Equity Compensation & Translation: A Market Case Study & Love Story
But the detailed, regulation-driven world of equity compensation plans provides an outstanding case study of the critical importance of experienced translation teams for even the most seemingly mundane of corporate assets.
Equity compensation is a form of non-cash compensation that represents some manner of ownership interest in a company. Companies that offer equity compensations give employees the option to purchase shares of the companies’ stocks at a predetermined price. This right “vests” with time, meaning that the employee cannot use some or all of these options to buy until some set time of employment has elapsed.
Since these options have some unique tax consequences and they do not represent actual ownership in the company at the same level as a shareholder, the structure of an equity compensation plan involves expert legal, accounting, and tax advice.
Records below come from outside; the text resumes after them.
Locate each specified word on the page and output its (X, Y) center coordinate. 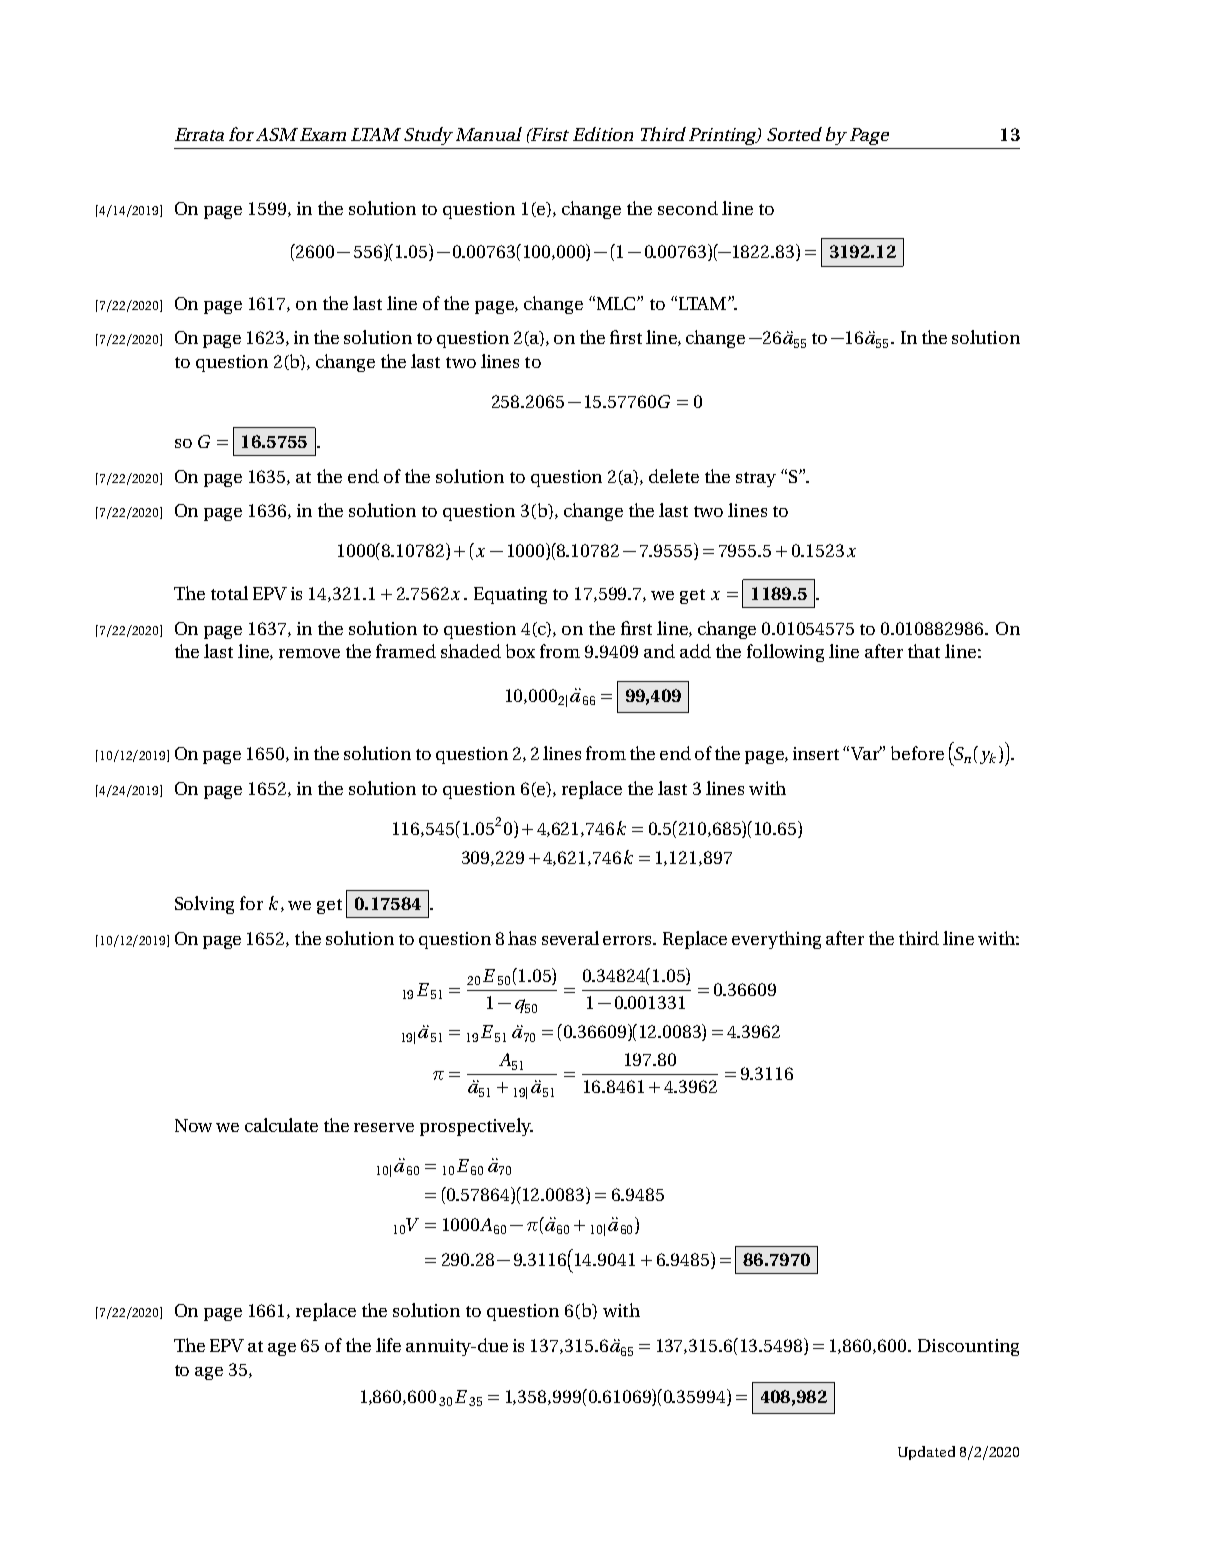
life (388, 1345)
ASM (277, 134)
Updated (926, 1453)
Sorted (794, 134)
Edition (603, 134)
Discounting (968, 1347)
While the world of stock options is often seen as the purview of big, powerful companies, equity compensation plans are actually used by a tremendous variety of small- and medium-sized businesses worldwide. And they are increasingly used by international corporations as part of their growth and retention strategies.
Three Aspects of International Equity Compensation Plans That Demand Expert Translation Teams
1) The technical vocabulary of equity compensation requires expertise.
Glyph has more than a decade of experience providing translation services for equity compensation plans. Time and again we have seen the critical importance of having staff on both sides of a translation effort who clearly and deeply understand the key concepts in play. Financial and equity instruments do not always match up across markets. For example, you may have one financial, tax or compensation concept in the US that, when you try to translate it into Chinese, becomes problematic because there are two different concepts in China. Neither of these concepts matches exactly the concept in the US, but in order to effectively communicate the plan’s benefits and structure it in such a way that it will pass regulatory muster, the concepts must be mapped to each other.
Compounding matters, there has been a great deal of innovation in the equity compensation sector in the past ten years alone. As a result there are emerging terms that have previously not existed. Whenever this happens in English it is doubly hard to ensure the proper neologism is used in the target languages. An example is “restricted stock unit” or “RSU.” The term did not even have a search history in Google until around 2008.
2) Cultural differences can ruin a plan’s retention value.
Most companies offer equity compensation as a method of attracting and retaining high value employees. Since these plans have traditionally been aimed at senior staff and executives, there has been an unspoken assumption that these employees have a reasonably high level command of English. This in turn leads US companies to assume that leaving their benefit plan in English rather than taking the time and effort to translate it correctly will result in the same “experience” for international employees as it does for US based employees. Making matters worse, when polled, many senior execs claim to have advanced English skills when in fact they have only a rudimentary grasp of the written language.
This leaves employers with a plan that these employees really cannot understand. And many studies have shown that the power of equity compensation as a retention tool is related to the employee’s ability to understand the benefit in the first place and, subsequent to that, their ability to manage the strategic and tax consequences.
3) The number of stakeholders in a plan’s deployment will drive up cost without experienced translation management.
Organizations spend more on multilingual employee communications than they need to and go through more stress than necessary due to improper planning. Since many smaller companies do not have in-house staff with experience in large-scale, technical translation projects, there is no institutional procedure and project timeline to rely on.
Vendors who know the technical pieces of the space while also having deep experience with a variety of translation types can help reduce costs through effective planning. One key is to plan out the entire lifecycle of the translation and publication of a plan, to ensure that content can go to print and release on time in all languages. The all-too-typical mad rush at the 11th hour is as expensive as it is frustrating. With the advent of video training, Glyph has even helped clients design multimedia communications plans that maximize the effectiveness of a global learning asset while minimizing costs. This sort of bundled approach to deploying something as complex as an equity compensation plan often involves close teamwork with the digital design agency of the client’s choosing or the in-house design teams so that from the start assets are created with translation and localization in mind.
What’s key is having someone who understands all aspects of the process – from the plan documents themselves, to the typical timeline for legal and HR review – who can help manage the project.
So that’s the market case study, now where is the love story? Our love story with the world of equity compensation is that the field provides such a dramatic example of the critical role of effective translation in even the seemingly most mundane elements of corporate communications. While marketing and packaging provide obvious and dramatic examples of the need for localization excellence, equity compensation yields a specific, well-defined vertical where quality execution can (and does) make millions of dollars’ worth of difference to our clients’ bottom lines. What’s not to love?